WORK INSTRUCTION → Would you give back exactly the lines from the line with "Task: Open the 显示为 八面锥 dropdown" through the end of the entries below, both included, but none of the pictures?

(RECORDS TO PROCESS)

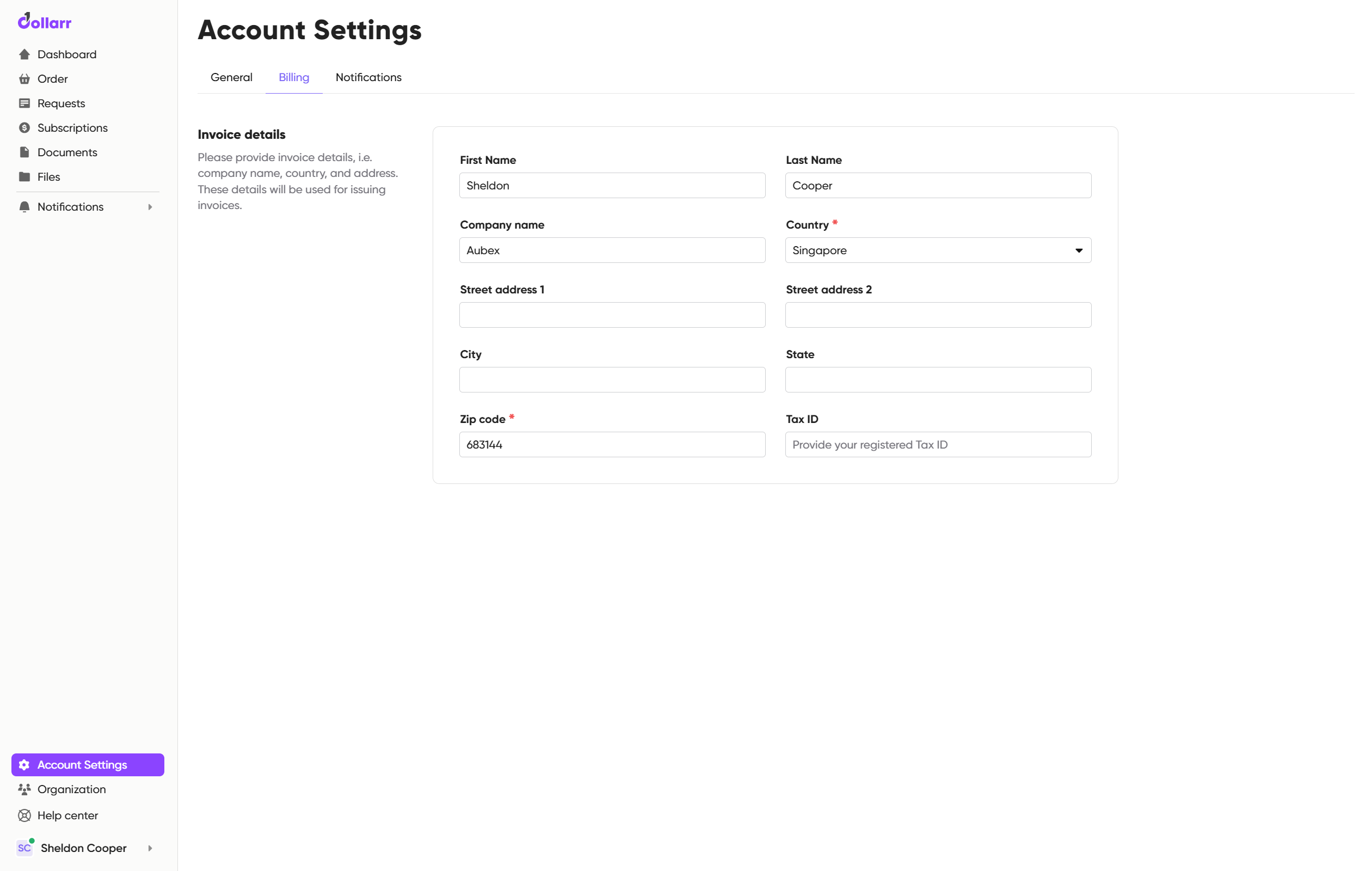Open Help center via the lifebuoy icon

tap(24, 815)
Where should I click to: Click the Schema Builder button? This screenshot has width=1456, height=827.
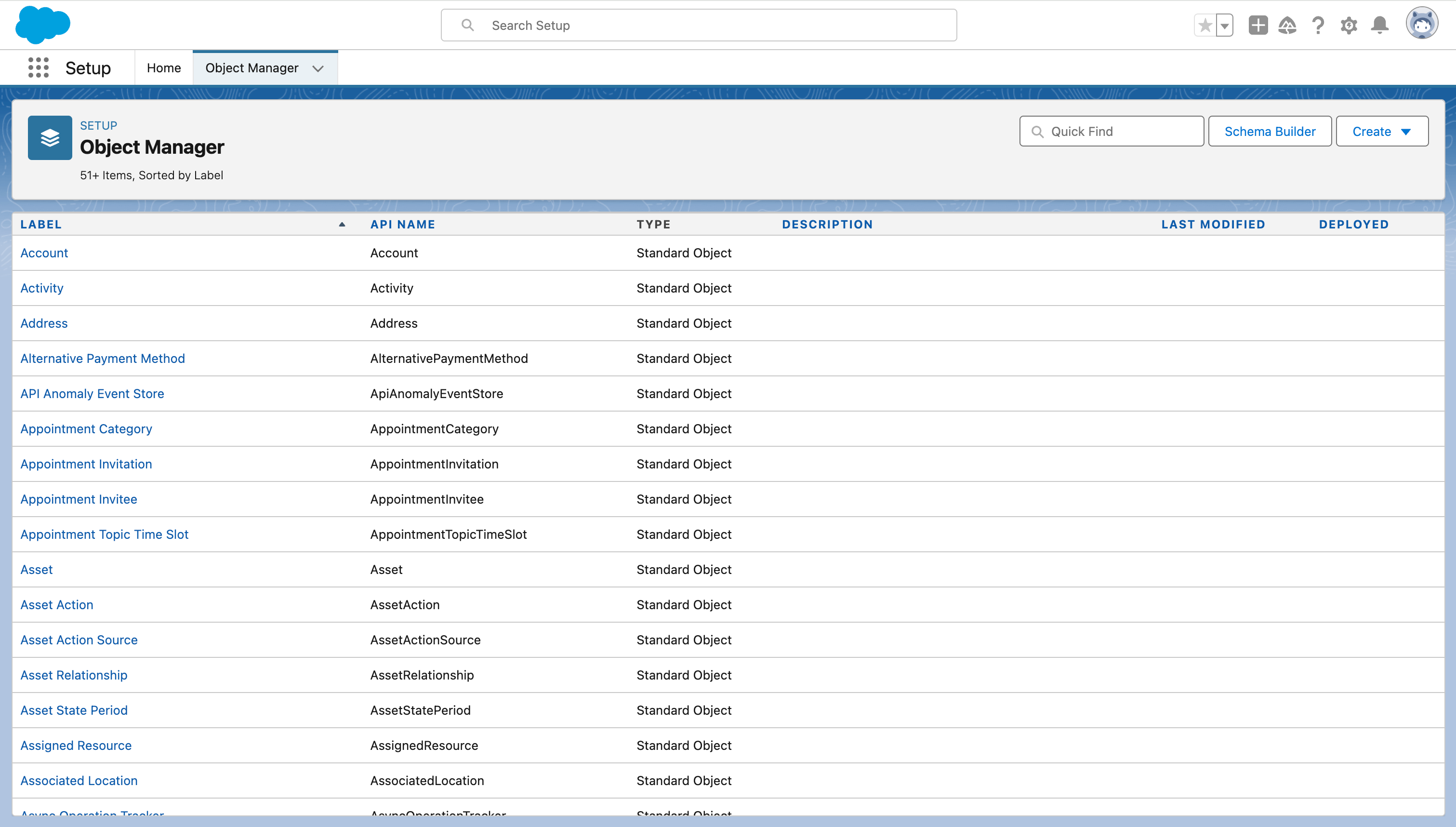click(x=1269, y=131)
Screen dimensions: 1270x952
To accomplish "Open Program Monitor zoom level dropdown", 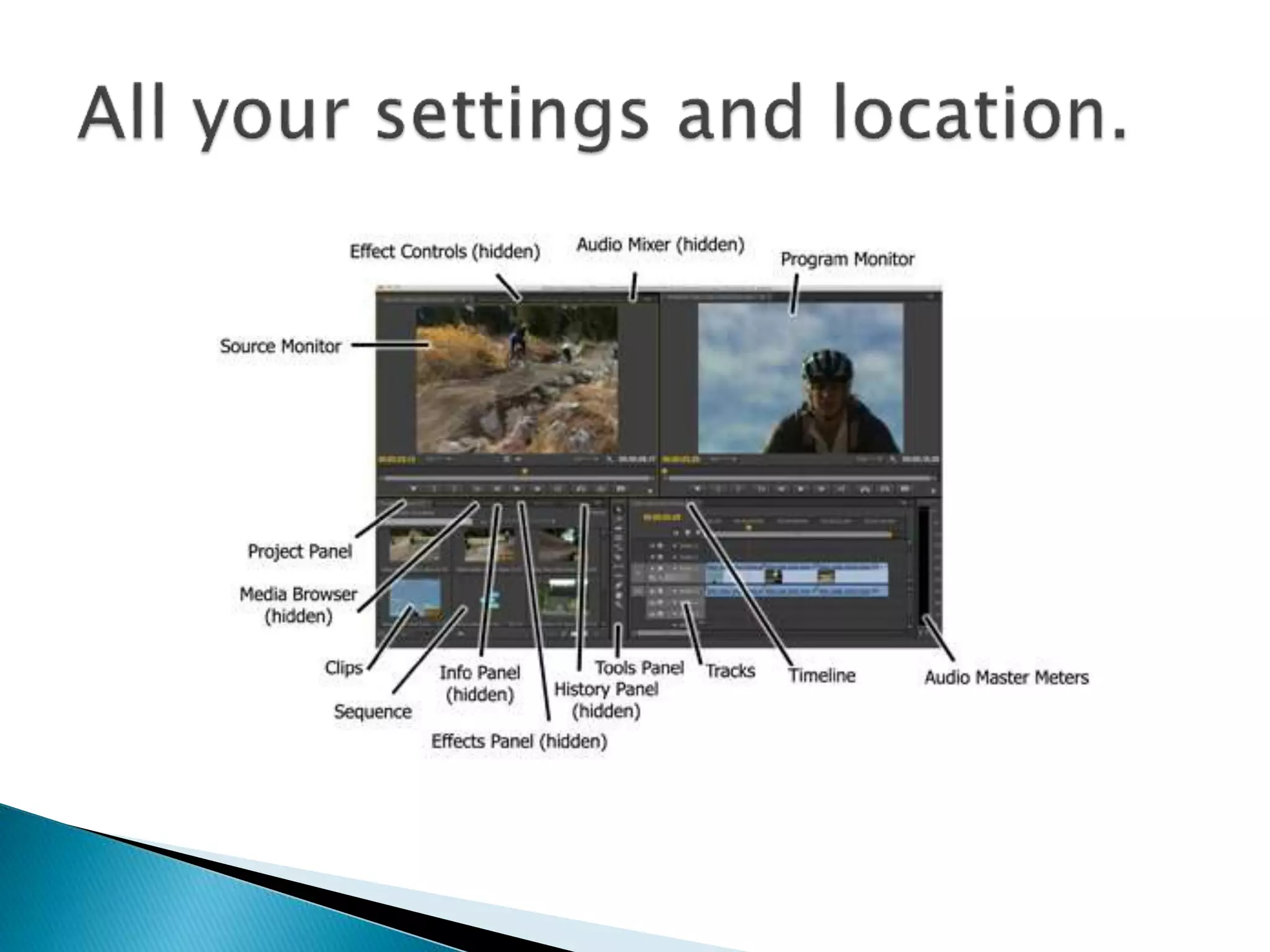I will coord(723,459).
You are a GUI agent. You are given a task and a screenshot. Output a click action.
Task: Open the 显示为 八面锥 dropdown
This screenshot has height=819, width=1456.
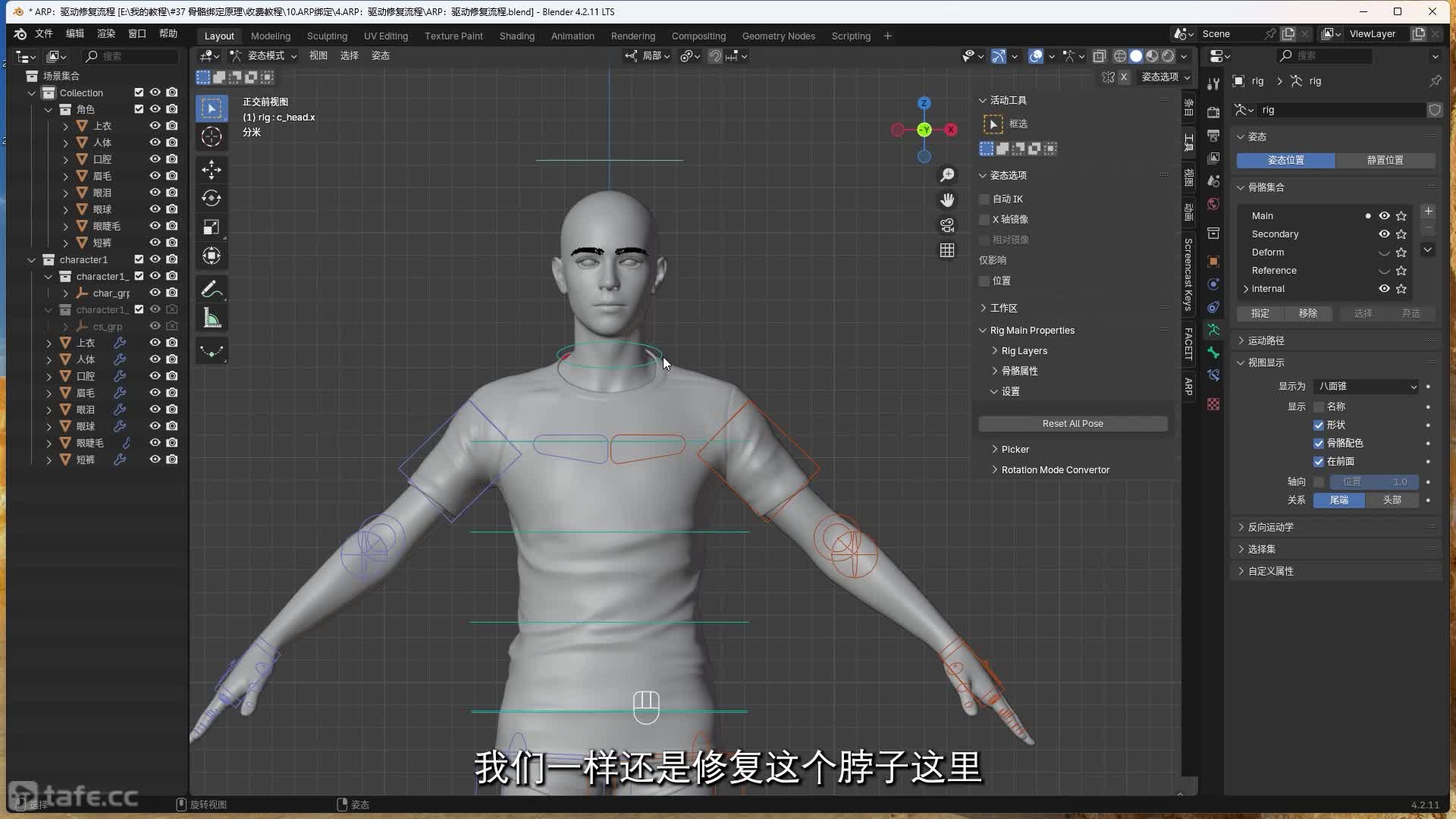1366,386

(End RECORDS TO PROCESS)

RESPONSE AREA →
Task: Open the 显示为 八面锥 dropdown
This screenshot has height=819, width=1456.
1366,386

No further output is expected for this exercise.